Sur les questions dites de société comme le féminisme ou l’antiracisme, les positions à gauche ont fluctué, quelles ont été les évolutions du PCF sur ces sujets au cours de son histoire ?

Guillaume Roubaud-Quashie C’est plus compliqué que ce que l’on dit toujours : avant, les luttes étaient hiérarchisées, maintenant elles ne le sont plus. La logique multidimensionnelle des changements à opérer a été l’objet de fluctuations, parfois de conflits pendant tout ce siècle. Les années 1920 sont celles de l’accentuation de la question de classe, mais aussi d’affirmation du combat des femmes, avec des candidates aux élections municipales, par exemple. Cela est atténué lors du Front populaire parce que ces questions ne font pas l’objet d’un accord unanime dans la société française et que le rassemblement prime face à la menace fasciste. Avec la Libération, viennent les combats pour le droit de vote et d’éligibilité des femmes ou encore la création de l’Union des femmes françaises. Pendant les années 1950, des oppositions avec le mouvement féministe naissent sur la question du « birth control », suivies d’autres ratés en 1968 et dans les années 1970 avec une hostilité réciproque assez forte. Mais, dans la décennie 1990, un rapprochement s’opère à nouveau sous l’impulsion de personnalités comme Marie-George Buffet qui affirment très clairement qu’il n’y a pas à penser de hiérarchie dans les combats émancipateurs. Sur l’antiracisme, les combats contre l’antisémitisme des années 1930, la lutte contre le fascisme, contre la colonisation, ou encore la création du Mouvement national contre le racisme, qui deviendra ensuite le Mrap, ont marqué l’histoire du PCF. Tout cela est abîmé à la fin des années 1970 et début 1980 par un moment de flottement sur des questions de politique migratoire, encore l’objet aujourd’hui d’instrumentalisation de l’extrême droite. Mais on ne peut pas résumer le Parti communiste ni même Georges Marchais, puisque c’est de lui qu’il est question, à ce flottement de quelques années.

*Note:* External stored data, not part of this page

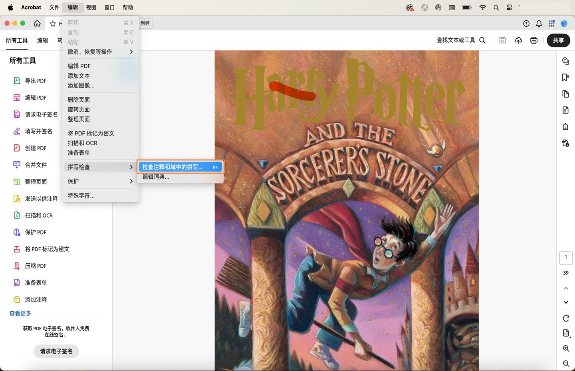
Task: Click the rotate page icon
Action: coord(566,318)
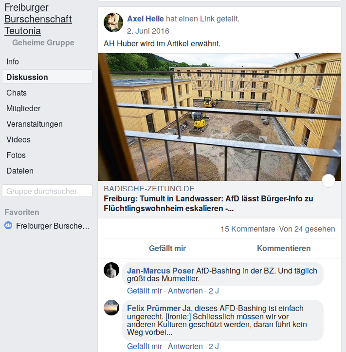This screenshot has height=352, width=346.
Task: Open the 15 Kommentare link
Action: pos(248,229)
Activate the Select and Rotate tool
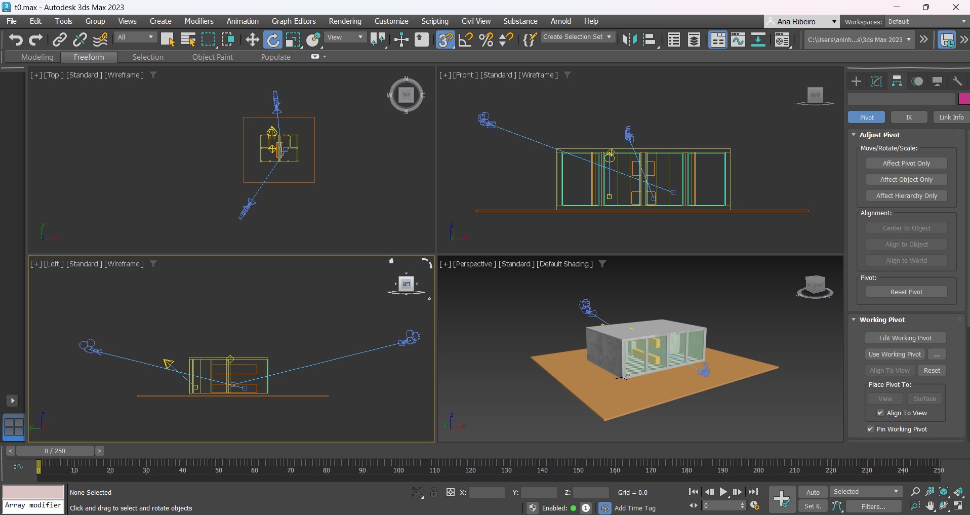 click(x=273, y=39)
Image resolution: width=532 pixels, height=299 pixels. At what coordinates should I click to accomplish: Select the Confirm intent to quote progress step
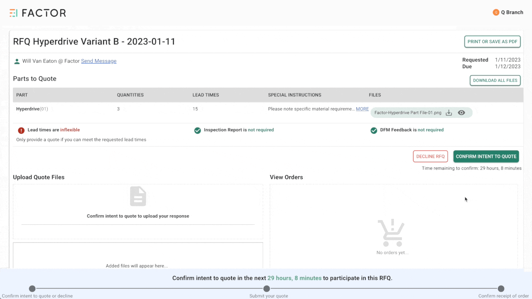[x=32, y=289]
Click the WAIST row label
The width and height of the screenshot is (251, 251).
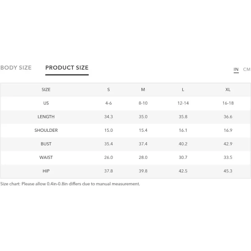click(x=46, y=158)
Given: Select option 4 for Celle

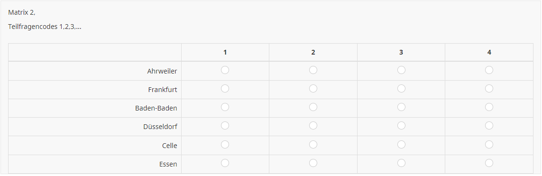Looking at the screenshot, I should 489,144.
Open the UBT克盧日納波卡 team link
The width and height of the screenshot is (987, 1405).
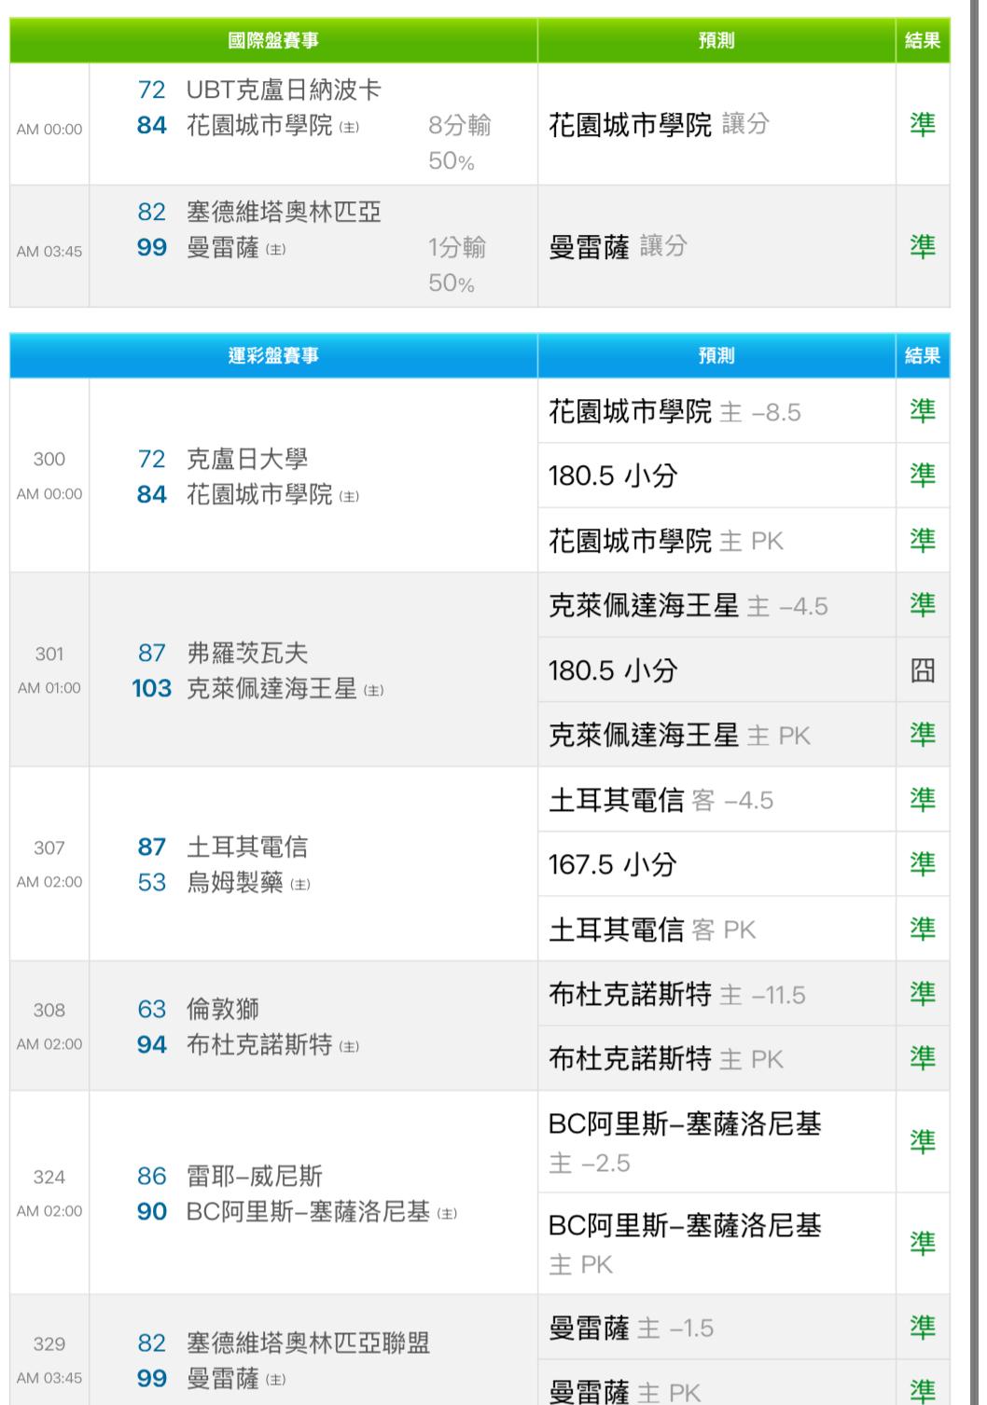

Courant majoritaire à gauche après-guerre, l’influence du PCF a reflué à partir de 1978. Quelles sont aujourd’hui ses forces et ses faiblesses ?

Guillaume Roubaud-Quashie La mémoire du pays est assez sensible aux années 1970. Or ces années sont effectivement un moment d’apogée, très loin de représenter les cent ans du PCF. Si on se place en regard de l’histoire générale du mouvement ouvrier, on peut mesurer que le Parti communiste d’aujourd’hui par rapport à celui du début des années 1930, par exemple, compte un nombre tout à fait significatif d’adhérents, de cotisants, de municipalités… La période des années 1980-1990 a été extrêmement difficile, avec un déclin qui semblait impossible à arrêter. Depuis une quinzaine d’années, le PCF a réussi à en sortir. L’image de l’URSS continue de jouer négativement, mais elle est moins significative pour les plus jeunes générations. Et cette dynamique est aussi liée à la crise du capitalisme : nombreux sont ceux qui cherchent une alternative. Les succès d’éditions autour de Marx le donnent à voir.